The Michigan Public Service Commission unanimously rejected requests from Attorney General Dana Nessel to reassess DTE Energy’s arrangement to provide 1.4 GW to an Oracle and OpenAI’s Stargate data center south of Ann Arbor.
Nessel, a Democrat, criticized a lack of discussion around the PSC’s March 27 vote that leaves DTE Energy’s agreement in place (U-21990). The attorney general filed a motion to reopen DTE’s application and a petition for rehearing in the docket, condemning “a secret review of the heavily redacted contracts with significant consequences for Michigan utility customers.”
The PSC also rejected Nessel’s request for a contested case proceeding to review six “heavily redacted contracts proposed by DTE for three battery storage facilities throughout the state meant to support the data center project.”
Oracle and OpenAI partnered with the newly formed Related Digital to propose a $7 billion Stargate AI data center in Saline Township in October 2025. It took the PSC less than two months to grant DTE Energy’s redacted large load supply agreement for the project.
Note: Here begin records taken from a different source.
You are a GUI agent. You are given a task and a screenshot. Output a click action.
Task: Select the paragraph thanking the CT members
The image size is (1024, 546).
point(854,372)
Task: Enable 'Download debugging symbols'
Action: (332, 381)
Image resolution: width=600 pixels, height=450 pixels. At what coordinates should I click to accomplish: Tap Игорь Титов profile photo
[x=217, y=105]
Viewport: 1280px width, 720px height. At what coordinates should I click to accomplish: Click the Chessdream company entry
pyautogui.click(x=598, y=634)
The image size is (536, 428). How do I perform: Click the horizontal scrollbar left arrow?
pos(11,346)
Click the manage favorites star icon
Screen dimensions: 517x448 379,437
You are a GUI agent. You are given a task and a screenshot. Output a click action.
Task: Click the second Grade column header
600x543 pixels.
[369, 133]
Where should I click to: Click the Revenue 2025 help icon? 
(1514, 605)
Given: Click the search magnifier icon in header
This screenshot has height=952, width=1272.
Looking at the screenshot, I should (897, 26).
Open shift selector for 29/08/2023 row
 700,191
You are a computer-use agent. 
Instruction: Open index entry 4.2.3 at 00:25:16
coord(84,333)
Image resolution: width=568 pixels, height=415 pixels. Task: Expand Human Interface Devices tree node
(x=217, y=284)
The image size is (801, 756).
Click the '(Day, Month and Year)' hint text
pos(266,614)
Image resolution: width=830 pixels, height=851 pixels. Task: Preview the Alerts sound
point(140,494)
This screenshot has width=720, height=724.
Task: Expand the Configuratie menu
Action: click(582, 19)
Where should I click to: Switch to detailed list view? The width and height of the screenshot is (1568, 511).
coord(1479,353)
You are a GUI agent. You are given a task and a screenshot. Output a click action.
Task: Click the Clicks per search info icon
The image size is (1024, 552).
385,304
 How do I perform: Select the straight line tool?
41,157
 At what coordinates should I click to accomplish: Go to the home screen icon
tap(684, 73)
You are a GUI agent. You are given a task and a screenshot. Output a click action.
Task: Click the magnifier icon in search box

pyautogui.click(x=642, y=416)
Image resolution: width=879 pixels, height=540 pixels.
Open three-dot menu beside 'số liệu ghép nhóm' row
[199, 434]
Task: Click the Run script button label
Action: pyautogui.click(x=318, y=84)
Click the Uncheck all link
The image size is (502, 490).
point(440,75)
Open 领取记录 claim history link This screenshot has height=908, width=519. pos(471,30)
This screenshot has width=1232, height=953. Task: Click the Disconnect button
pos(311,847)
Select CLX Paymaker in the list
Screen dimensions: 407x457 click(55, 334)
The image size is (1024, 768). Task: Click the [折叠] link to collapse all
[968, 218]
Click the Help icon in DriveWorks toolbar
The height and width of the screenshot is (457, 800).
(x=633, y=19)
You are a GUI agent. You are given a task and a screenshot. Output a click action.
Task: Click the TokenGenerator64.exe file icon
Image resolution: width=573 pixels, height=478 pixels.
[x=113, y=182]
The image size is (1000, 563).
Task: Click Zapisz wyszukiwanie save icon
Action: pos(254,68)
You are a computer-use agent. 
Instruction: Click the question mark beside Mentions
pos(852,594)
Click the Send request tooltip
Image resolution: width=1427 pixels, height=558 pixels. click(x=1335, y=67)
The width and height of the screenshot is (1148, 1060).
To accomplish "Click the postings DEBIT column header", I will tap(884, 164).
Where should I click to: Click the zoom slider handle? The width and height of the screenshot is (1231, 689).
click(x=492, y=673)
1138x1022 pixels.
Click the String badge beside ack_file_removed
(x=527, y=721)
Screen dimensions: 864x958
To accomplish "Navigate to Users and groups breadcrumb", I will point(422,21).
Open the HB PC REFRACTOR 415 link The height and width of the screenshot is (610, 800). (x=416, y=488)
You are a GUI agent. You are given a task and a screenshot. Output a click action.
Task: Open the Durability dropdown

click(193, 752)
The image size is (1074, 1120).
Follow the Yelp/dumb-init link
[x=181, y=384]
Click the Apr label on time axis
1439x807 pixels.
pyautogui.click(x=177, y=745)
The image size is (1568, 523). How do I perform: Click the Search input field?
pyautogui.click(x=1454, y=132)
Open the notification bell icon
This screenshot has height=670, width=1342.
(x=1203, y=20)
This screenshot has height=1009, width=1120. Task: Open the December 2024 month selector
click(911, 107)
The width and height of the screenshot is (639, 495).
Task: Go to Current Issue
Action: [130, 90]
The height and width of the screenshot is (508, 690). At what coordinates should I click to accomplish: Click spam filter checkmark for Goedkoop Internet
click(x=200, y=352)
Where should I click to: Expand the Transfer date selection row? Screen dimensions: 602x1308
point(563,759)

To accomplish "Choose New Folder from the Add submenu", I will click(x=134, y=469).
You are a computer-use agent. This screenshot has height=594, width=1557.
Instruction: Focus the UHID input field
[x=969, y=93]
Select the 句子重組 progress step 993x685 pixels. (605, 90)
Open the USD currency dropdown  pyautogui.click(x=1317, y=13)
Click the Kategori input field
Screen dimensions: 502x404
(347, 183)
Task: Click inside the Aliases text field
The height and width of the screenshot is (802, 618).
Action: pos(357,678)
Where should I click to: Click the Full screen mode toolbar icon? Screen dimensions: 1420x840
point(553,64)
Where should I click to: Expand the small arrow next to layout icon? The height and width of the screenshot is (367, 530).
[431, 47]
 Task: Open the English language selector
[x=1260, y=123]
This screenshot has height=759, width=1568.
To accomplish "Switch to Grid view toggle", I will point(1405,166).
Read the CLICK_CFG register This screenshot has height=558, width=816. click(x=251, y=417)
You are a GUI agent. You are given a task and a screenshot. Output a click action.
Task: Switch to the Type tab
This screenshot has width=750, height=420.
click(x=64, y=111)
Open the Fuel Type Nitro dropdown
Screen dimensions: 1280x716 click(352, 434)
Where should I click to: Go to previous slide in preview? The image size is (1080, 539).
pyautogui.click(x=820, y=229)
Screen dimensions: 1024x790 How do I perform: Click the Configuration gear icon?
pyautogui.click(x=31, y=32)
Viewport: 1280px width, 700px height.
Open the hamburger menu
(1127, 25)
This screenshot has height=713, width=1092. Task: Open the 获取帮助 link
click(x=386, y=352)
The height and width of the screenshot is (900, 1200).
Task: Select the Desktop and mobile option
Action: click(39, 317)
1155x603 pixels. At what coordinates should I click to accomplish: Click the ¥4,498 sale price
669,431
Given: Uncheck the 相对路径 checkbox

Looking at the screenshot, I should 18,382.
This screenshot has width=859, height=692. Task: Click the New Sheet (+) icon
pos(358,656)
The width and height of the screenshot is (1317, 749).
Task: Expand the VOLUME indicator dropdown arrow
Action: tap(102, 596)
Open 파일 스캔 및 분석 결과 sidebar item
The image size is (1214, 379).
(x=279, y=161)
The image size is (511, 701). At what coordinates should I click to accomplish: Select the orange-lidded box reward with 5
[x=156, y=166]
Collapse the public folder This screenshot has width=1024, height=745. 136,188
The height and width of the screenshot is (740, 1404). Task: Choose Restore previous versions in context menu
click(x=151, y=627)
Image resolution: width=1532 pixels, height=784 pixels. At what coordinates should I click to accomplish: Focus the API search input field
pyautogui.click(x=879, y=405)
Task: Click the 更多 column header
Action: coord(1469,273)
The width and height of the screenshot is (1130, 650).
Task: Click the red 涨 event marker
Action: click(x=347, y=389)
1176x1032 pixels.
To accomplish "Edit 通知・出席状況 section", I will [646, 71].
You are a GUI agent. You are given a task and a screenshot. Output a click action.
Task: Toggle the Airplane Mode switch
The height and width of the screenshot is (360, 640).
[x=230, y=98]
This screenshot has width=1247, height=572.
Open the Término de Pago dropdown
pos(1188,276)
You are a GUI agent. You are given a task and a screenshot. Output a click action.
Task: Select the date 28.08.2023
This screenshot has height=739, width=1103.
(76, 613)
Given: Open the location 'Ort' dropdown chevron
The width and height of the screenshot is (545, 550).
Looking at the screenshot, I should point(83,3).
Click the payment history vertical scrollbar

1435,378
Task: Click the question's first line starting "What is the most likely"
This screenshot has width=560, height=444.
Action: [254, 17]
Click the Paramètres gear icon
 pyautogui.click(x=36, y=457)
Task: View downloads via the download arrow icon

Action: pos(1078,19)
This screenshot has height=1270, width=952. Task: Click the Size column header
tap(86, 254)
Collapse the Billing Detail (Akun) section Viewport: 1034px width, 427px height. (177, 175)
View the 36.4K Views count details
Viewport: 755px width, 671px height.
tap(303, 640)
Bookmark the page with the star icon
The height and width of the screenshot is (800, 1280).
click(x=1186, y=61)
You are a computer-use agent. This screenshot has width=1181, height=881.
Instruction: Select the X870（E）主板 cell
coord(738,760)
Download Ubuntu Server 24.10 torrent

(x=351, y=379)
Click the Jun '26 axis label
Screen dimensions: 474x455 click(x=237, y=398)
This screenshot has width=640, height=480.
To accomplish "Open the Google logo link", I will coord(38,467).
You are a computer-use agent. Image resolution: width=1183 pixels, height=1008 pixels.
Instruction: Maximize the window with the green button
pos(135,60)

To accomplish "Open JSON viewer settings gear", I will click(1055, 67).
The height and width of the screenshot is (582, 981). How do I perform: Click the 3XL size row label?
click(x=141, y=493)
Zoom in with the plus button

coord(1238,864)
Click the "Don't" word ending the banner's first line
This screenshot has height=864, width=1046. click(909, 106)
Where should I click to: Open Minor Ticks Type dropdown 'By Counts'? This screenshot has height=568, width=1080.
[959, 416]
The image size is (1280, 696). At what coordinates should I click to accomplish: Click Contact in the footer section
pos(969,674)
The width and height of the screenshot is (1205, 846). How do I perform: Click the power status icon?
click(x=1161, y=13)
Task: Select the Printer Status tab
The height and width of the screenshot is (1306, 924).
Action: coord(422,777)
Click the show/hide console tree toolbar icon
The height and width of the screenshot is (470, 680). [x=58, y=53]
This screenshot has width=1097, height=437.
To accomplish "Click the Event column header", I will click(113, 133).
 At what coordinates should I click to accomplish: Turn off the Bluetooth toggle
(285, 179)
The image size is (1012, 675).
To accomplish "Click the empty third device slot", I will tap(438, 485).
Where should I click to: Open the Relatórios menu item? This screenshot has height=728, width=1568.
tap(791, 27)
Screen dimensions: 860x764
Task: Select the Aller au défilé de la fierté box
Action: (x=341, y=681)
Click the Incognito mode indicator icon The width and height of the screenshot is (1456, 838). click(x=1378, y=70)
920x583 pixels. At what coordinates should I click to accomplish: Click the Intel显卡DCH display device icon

Nessel has been challenging the accelerated approval and pushing to review the special contracts in full and verify DTE’s claims of customer affordability under the deal. (See Michigan PSC OKs DTE Energy’s 1.4 GW Data Center Contract, AG Pans Process; DTE Treads Carefully as Michigan Becomes Flashpoint in Data Center Debate.)
“The Michigan Public Service Commission continues to perform a grave disservice to the state of Michigan and the utility customers of this state, to the only apparent benefit of the utility corporations and their new billion-dollar AI customers,” Nessel said in a statement. “Since these secret contracts were first filed in October, I have requested and demanded that my office and other consumer advocates be able to review these contracts and ensure adequate protections for existing utility customers. At every opportunity, the commissioners have shut out everybody, choosing instead to keep DTE’s contract terms top secret, fast track their approval and play fast and loose with the meager terms they claim to put in place.”
Nessel added she has never observed “a process so secretive, rushed and ripe for disaster as what the commission rammed through here.” She vowed her office will continue to explore remaining options to get insight into the agreements’ ratepayer ramifications.
Nessel said the PSC failed to address her contention that DTE wrote in weaker protections for its existing customers than the commission ordered in December.
According to Nessel, the commission instructed DTE to make representations that “payments made by Green Chile Ventures LLC under Rate Schedule D11 and the special contracts will cover the costs to serve Green Chile Ventures LLC such that the costs of serving Green Chile Ventures LLC (including generation, transmission, distribution, or other costs) are not covered by other customers.”
Green Chile Ventures is a subsidiary of Oracle and serves as a development vehicle for Stargate data centers.
Nessel said DTE altered the PSC’s ordered language and wrote that “aggregate revenues generated by the customer [Green Chile Ventures LLC] will cover the costs to serve them.”
Nessel said the rewrite didn’t offer a clear enough guarantee that DTE won’t place the near-term costs of the data center on existing customers. She said DTE dodged accepting the conditions ordered by the PSC.
The AG’s office said, “DTE has only represented that by the end of the 19-year contract that it expects the aggregate payments from the data center to have eventually risen to a sum greater than the company’s own costs to serve the data center.”
In shooting down a reopening of the case, the PSC said it “finds that the reference to aggregate revenues in the acceptance letter does not change or somehow endanger the cost allocations that were placed on the approval.”
The PSC authorized a $242.4 million annual rate increase for DTE in February 2026, which took effect in early March (U-21860). DTE originally requested a $574 million increase.
Five days after the approval, DTE said it would move to raise electric rates again, with a formal filing expected sometime in April and new increases to take effect in March 2027.
Nessel has said she plans to involve herself in the case.
“It’s astonishing that our current system allows DTE to announce their next rate hike case less than one week after locking in a $242 million rate hike, all while the utility projects record profits,” Nessel said. “How many times are Michigan families expected to reach deeper into their pockets to bankroll record profits and shareholder dividends for DTE and Consumers Energy’s Wall Street investors, while reliability and affordability remain out of reach?”
The AG’s office said since 2020, state regulators have greenlit more than $1 billion in annual revenue increases for DTE, “despite continued reliability and affordability concerns.”
“DTE’s special contracts for the Saline Township data center, which the Michigan Public Service Commission approved in December, protect our customers — including ensuring that there will be no stranded assets and our customers will not subsidize data center rates,” DTE Director of Communications Jill Wilmot said in a statement to RTO Insider. “DTE Energy has an obligation to serve any customer, including data centers, that come into our electric service territory in southeast Michigan. That’s why we’ve been so focused on including these customer protections in these agreements.”